Industry Update: Company Ownership

Since the early 1900s, vehicle manufacturers have been buying and selling each other, trying to grow their combined business.  Some of these ploys work (GM buying Cadillac in 1909) while others fizzle out (GM buying Hummer in 1998).  In today’s uncertain automotive times, the Detroit 3 are trying to streamline their companies, to cut operating costs and slough off under performing brands.  In order to answer the question of whose product you’re really buying when you buy a car, truck or SUV in America, I will go into a little detail as to which companies are on the block, which have already been sold, and which are dying (or already deceased).

We’ll start with Chrysler, which has been in the news recently, following their arrival post-Chapter 11, and the subsequent purchase by Fiat.  While considered a purchase, Fiat only bought 35 percent of Chrysler Group, which gives them controlling interest, from Cerberus Group, which bought out Daimler in 2007 (Daimler makes Mercedez-Benz).  This includes the Chrysler, Dodge and Jeep brands.
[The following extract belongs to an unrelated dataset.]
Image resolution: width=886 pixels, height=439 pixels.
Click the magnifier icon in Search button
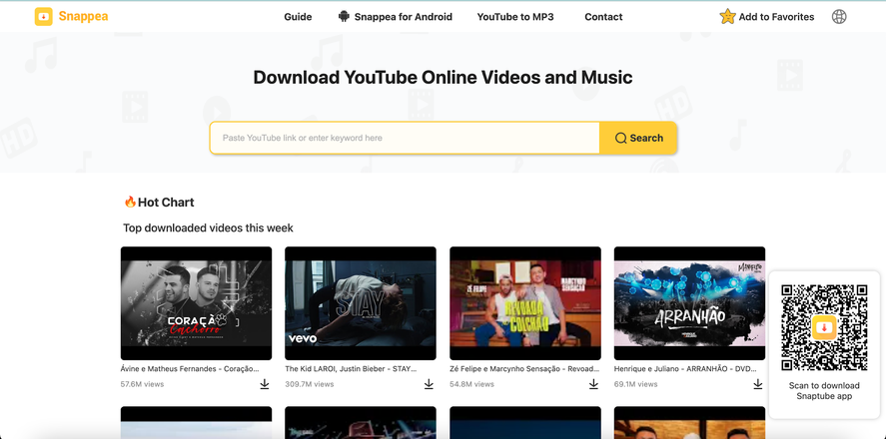[620, 139]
Next up is GM.  Now labeled Government Motors by many people, they have been forced to cut Pontiac, Saturn, Saab and Hummer.  While Pontiac had a popular car in its G8 sedan, its other cars were far too close to their Chevrolet siblings.  Saturn lost its focus in the late 1990s, and Since the Ion was introduced in 2003, sales were on the decline, leading to GM trying to sell it off.  There was a deal in the works with Penske Racing, but an inability by Penske to secure manufacturing after the end of 2010, the deal was scuttled.  Saab has been sold to Koenigsegg, a Swedish company known for its ultra-low production supercars, and recently the Swedish government promised 400 billion Kroners (about $399 million US) to keeping Saab alive.  A deal involving Chinese company Sichuan Tengzhong – a heavy industrial machinery company – buying Hummer is still trying to be solidified.

Of the Big 3, that leaves Ford.  CEO Alan Mulally’s crystal ball must work, as in 2007, he leveraged part of the company to secure $4 billion in order to keep the company afloat, and in 2008, Ford sold Jaguar, Aston Martin and Land Rover in order to streamline the company.  Jaguar and Land Rover were sold to the Indian company Tata, which is notable because they produces a car there that sells for a paltry $2,500  US, called the Nano.  Aston Martin was sold to a British consortium, led by Prodrive and its owner, David Richards.  Ford also sold its controlling interest in Mazda, but should continue to share chassis designs, engines, and other small bits.

Now, knowing the companies in limbo, a little refresher as to which US companies are still holding on to others.  Ford continues to own Volvo – known to Americans as building some of the safest cars on the road – though recent reports suggest that Volvo is now up for sale.  GM is still producing Buick, Cadillac, Chevrolet and GMC vehicles.

So what does this all mean to the American car buyer?  It means that some of the marques, traditionally labeled as American, are either going to close up shop or be answering to new parents.  The companies currently in flux or already sold will be creating new vehicles, stopping production of some current vehicles, and possibly changing their entire corporate structure and focus, in order to further differentiate themselves from their corporate siblings.  You can already see this in Buick’s new lineup of crossovers and sedans.  Some of them might resemble Chevrolet or GMC’s vehicles, while others have altogether different appearances.